● **Tareas del ejercicio**
a: En el pasaje sobre el reinado de Isaac II, ¿qué general bizantino derrotó a los invasores normandos en dos batallas?
b: Prosigue el pasaje sobre el reinado de Isaac II a partir de su última oración.

● **Pasaje fuente**
Con gratitud, la población bizantina vio que se abandonaban las reformas. Las familias feudales vieron ratificados sus privilegios; el pueblo tuvo de nuevo sus carreras de caballos; el emperador abandonó la austeridad del reinado anterior y volvió al lujo y al despilfarro. Casi parecía que los disparates eran notables, ya que la amenaza normanda se desvaneció de inmediato cuando un general bizantino, Alejo Branas, derrotó a los invasores en dos batallas y los echó de los Balcanes.

Sin embargo, esta ofensiva había sido preparada durante los tiempos de Andrónico, y lo que vio Isaac II durante su reinado fue el comienzo de la desintegración. Los normandos se quedaron con algunas islas próximas a la costa occidental. El gobernador de Chipre (otro Isaac) gobernaba la isla como si fuera un reino independiente, y cuando Isaac II intentó obligarla a cumplir sus órdenes, sus naves fueron destruidas. Chipre siguió siendo independiente, y el imperio perdió el control del mar, incluso el del Egeo.

Además, en lo que antes era Bulgaria, dos hermanos, Juan y Pedro Asen, dirigieron una rebelión popular contra los rapaces recaudadores de impuestos bizantinos. Isaac II consiguió al principio unas cuantas victorias, por lo que los búlgaros pidieron ayuda a los cumanos, y a continuación asolaron los Balcanes. La población griega del norte de los Balcanes fue asesinada y expulsada casi en su totalidad. Nunca más volvió. La zona ha seguido siendo búlgara hasta hoy.

Ya antes de 1188, Isaac tuvo que admitir su derrota. Reconoció lo que venía a ser un Segundo Imperio Búlgaro, que sustituyó al que había sido aniquilado hacía más de siglo y medio por Basilio II. La aceptación por parte de Isaac de la nueva situación de Bulgaria se debió no sólo a su derrota militar, sino también a la llegada de una nueva amenaza procedente de Occidente. Los cruzados comenzaron un nuevo avance.

En 1187, un jefe islámico, Saladino, tomó de nuevo Jerusalén, después de que esta ciudad hubiera estado en manos cristianas durante menos de un siglo, y un estremecimiento de cólera recorrió Europa occidental. Una vez más las legiones de caballeros marcharon hacia el este en una Tercera Cruzada. Esta vez estaba encabezada por los tres monarcas más poderosos del Occidente: Ricardo I de Inglaterra, Felipe II de Francia y Federico I de Alemania.

Ricardo y Felipe viajaban por mar, y por consiguiente no perturbarían los dominios bizantinos con sus presencias. Aun así, Ricardo se detuvo en Chipre, riñó con su gobernante, conquistó la isla en 1191, la dejó en manos de otros cruzados y se marchó a Tierra Santa. Chipre seguía en manos occidentales casi cuatro siglos después, aunque su población continuaba siendo griega.

Sin embargo, Federico I Barbarroja de Alemania, viajó por tierra. Pasaría por Constantinopla, y no tenía ninguna razón para tenerle cariño al imperio. Al principio de su reinado, Manuel I había subvencionado a las ciudades italianas que se rebelaron contra él e intentó arrebatarle Italia.

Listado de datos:

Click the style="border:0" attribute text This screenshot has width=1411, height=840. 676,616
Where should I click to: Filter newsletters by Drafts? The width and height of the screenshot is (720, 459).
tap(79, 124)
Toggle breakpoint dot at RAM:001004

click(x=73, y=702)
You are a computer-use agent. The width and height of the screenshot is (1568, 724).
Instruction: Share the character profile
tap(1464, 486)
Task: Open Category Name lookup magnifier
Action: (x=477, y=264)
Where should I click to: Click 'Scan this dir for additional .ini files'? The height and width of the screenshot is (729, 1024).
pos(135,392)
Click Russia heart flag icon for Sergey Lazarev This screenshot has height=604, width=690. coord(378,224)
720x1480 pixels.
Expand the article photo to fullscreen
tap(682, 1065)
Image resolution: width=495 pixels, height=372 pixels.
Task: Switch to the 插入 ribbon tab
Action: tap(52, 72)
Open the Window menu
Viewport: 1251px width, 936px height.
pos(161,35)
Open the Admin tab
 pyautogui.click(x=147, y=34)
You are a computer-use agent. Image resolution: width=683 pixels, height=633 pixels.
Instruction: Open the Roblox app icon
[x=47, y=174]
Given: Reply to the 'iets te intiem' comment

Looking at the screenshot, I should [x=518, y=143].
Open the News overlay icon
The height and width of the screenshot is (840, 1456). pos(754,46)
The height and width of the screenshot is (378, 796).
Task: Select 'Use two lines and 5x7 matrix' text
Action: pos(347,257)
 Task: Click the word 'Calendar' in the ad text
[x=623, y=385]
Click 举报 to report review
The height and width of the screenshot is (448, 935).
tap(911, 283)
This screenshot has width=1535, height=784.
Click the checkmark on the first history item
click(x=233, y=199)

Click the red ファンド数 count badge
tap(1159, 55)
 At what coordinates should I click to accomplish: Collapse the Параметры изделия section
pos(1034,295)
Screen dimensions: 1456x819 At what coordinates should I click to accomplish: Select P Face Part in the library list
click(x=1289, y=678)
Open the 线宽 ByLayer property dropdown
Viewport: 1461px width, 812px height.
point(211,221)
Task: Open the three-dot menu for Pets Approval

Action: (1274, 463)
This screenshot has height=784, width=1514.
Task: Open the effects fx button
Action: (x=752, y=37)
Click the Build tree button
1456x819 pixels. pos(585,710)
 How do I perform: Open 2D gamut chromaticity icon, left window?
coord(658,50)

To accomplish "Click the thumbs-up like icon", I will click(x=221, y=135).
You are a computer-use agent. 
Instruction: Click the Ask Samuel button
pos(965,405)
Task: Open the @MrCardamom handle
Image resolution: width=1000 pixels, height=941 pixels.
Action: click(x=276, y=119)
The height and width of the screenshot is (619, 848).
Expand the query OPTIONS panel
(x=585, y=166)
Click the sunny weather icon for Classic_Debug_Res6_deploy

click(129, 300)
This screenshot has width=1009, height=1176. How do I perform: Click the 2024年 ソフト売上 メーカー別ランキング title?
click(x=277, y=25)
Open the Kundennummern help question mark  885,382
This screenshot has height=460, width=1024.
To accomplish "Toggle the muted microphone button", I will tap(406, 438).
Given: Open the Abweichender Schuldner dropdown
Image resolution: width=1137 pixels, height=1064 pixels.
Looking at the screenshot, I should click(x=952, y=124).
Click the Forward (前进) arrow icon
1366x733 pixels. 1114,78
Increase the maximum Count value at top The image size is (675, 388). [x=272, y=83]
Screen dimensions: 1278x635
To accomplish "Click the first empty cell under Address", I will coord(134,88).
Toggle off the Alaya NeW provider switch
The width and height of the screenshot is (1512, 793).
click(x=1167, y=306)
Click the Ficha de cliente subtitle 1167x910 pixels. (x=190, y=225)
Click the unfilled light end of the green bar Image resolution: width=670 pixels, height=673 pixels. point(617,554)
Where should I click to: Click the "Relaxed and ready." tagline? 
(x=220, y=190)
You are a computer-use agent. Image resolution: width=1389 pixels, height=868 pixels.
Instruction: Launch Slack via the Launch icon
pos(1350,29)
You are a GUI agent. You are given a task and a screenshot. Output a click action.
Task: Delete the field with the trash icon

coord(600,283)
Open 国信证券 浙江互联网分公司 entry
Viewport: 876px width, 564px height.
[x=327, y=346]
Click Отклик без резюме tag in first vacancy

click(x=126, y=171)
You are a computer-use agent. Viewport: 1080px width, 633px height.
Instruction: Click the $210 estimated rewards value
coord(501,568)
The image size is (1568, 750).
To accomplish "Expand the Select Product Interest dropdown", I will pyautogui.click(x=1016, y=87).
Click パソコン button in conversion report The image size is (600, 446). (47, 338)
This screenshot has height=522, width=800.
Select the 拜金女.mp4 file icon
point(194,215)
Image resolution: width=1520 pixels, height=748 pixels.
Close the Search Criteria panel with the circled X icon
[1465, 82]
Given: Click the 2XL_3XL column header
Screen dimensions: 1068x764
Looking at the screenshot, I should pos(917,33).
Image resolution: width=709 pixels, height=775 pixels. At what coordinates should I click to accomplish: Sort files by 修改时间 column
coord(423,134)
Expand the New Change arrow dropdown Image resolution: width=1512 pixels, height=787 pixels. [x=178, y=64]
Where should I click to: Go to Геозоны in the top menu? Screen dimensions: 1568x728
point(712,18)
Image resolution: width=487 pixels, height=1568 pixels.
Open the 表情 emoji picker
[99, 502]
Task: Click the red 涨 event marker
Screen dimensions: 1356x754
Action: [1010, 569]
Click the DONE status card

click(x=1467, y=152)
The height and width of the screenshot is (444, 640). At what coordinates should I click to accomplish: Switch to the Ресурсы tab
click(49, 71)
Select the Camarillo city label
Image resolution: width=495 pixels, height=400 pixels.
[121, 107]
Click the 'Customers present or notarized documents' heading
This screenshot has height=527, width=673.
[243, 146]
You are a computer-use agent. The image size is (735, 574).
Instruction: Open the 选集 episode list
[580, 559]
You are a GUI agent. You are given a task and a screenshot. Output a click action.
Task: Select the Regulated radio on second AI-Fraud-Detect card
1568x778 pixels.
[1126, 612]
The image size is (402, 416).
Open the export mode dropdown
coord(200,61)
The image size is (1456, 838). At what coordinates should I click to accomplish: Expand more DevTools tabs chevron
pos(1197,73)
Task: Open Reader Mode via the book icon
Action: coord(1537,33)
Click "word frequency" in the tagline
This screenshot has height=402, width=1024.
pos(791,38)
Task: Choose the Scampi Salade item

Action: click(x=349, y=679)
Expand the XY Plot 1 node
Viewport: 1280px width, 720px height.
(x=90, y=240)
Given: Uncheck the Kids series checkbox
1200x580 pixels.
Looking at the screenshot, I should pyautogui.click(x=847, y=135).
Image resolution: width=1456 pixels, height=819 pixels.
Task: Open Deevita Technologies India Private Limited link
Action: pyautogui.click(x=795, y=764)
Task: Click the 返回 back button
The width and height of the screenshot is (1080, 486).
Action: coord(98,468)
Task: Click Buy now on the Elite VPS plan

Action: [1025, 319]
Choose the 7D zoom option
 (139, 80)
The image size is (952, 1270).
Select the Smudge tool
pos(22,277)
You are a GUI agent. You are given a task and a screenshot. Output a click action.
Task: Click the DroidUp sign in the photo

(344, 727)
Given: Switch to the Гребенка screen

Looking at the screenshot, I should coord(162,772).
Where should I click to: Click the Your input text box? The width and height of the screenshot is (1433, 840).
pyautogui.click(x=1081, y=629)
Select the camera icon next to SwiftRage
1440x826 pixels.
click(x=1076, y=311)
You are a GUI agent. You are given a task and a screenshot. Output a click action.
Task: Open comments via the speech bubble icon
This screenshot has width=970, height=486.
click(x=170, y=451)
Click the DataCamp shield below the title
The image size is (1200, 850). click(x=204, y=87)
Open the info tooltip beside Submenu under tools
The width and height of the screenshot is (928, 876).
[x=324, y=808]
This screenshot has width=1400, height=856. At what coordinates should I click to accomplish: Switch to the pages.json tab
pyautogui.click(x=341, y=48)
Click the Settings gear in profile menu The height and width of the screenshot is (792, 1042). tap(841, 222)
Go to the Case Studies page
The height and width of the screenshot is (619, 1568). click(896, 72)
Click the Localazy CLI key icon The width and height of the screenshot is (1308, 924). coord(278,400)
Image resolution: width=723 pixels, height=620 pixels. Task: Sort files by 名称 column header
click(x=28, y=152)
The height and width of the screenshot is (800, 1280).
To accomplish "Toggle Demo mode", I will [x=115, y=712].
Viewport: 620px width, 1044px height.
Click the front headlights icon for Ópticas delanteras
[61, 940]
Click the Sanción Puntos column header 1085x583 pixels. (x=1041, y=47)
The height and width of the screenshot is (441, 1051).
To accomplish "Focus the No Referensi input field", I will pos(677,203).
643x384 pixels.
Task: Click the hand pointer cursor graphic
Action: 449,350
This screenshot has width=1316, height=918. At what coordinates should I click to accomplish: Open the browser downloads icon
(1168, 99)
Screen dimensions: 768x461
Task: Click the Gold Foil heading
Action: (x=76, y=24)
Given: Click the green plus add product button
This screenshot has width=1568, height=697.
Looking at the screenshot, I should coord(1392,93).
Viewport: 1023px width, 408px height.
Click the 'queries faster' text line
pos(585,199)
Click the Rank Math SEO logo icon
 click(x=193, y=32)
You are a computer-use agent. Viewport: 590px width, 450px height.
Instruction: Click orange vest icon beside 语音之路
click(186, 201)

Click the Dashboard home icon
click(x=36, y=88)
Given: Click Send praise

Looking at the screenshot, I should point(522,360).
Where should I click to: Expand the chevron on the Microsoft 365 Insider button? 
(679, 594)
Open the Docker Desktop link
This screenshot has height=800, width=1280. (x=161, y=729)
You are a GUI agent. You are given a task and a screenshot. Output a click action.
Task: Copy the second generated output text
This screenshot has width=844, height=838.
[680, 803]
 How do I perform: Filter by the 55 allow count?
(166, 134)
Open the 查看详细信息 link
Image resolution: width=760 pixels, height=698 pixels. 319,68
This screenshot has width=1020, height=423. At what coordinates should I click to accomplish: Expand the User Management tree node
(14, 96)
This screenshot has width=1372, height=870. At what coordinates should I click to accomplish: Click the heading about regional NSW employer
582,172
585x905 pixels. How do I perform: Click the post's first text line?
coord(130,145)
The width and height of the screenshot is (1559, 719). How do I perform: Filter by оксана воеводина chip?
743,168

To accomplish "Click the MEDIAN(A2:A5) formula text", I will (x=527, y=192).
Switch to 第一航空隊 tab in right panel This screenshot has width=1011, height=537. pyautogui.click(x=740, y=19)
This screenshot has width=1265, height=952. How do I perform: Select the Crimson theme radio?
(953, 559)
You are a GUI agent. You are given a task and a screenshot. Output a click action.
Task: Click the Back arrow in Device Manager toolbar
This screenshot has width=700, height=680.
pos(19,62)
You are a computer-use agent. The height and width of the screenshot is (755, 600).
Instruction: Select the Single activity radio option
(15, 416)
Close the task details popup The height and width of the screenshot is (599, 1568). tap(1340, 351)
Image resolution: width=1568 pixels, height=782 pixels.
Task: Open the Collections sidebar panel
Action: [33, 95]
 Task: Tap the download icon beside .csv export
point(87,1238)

● **Lista de respuestas**
a: Alejo Branas.

b:
Isaac II temía desesperadamente la llegada del ya canoso Barbarroja, y entre el tosco gobernante alemán y el urbano y civilizado Saladino le parecía preferible este último. Isaac II ofreció a Saladino una alianza, pero el líder islámico la rechazó. Era lo bastante fuerte para no necesitar alianzas, en especial con un Estado tan impotente como era entonces el Imperio Bizantino.

Cuando Federico pasó por Bulgaria, los hermanos Asen intentaron inducirle para concertar una alianza y llevar a cabo una ofensiva común contra Constantinopla. Federico se sintió tentado, pero a sus casi setenta años tenía prisa. Quería alcanzar la gloria de conquistar Jerusalén antes de morir, y con tal de que Isaac no hiciera nada para enfurecerle, dejaría a Constantinopla en paz.

Isaac se negó todavía a reconocer el título imperial del poderoso Federico, pero en todo lo demás se le sometió por completo. Le prometió provisiones y apoyo de todo tipo, y le embarcó al otro lado de los estrechos, a Asia Menor, todo lo rápido que pudo. Allí se truncó el sueño de conquista de Federico. Se ahogó mientras se bañaba en el río Calicadnus, en el centro meridional de Asia Menor, y sin él su ejército se disolvió rápidamente. Los supervivientes volvieron a su país como pudieron, y una vez más el Imperio Bizantino superó una amenaza extranjera.

Cualquiera que fuera la buena fortuna de Constantinopla para combatir las amenazas exteriores, estaba desamparada contra las intrigas internas. Isaac tenía un hermano más joven que deseaba el trono. Promovió un complot e hizo que le proclamaran emperador con el nombre de Alejo III. Apresó a Isaac II en 1195, ordenó que le cegaran y le encarceló. Bajo el nuevo emperador, el imperio se deslizaba cuesta abajo.

¡La ruina!

El cegado Isaac II tenía un joven hijo, Alejo, de doce años cuando su padre fue derrocado. Se le permitió vivir al lado de su tío, el usurpador, gesto de misericordia que resultó un error. En 1201 el joven Alejo, que entonces tenía dieciocho años, consiguió salir del imperio hacia el oeste, donde comenzó a buscar ayuda.

En aquel momento, se había acabado la Tercera Cruzada. Ricardo de Inglaterra había realizado prodigios de valor, pero el vencedor fue Saladino y los turcos se quedaron con Jerusalén. Por esta razón, se empezó a organizar una Cuarta Cruzada. Los cruzados intentaron alquilar naves venecianas para que les llevaran hasta Egipto, donde tenían proyectado tomar Alejandría, y luego ir hacia Tierra Santa desde el sur. Como era habitual, Venecia pidió un alto precio por sus servicios. Pero esta vez no había dinero. Al parecer, existía una ciudad llamada Zara en la costa oriental del Adriático, a unas 170 millas al sureste de Venecia. Era un buen puerto, que Venecia podía aprovechar y que deseaba. En aquella época estaba nominalmente bajo el dominio del Rey Cristiano de Hungría, pero eso no les importaba a los venecianos. Razonaban que los cruzados tendrían que pasar por ella camino de Alejandría. ¿Por qué no detenerse allí, tomar la ciudad, entregarla a los venecianos como pago por sus servicios, y luego seguir su camino?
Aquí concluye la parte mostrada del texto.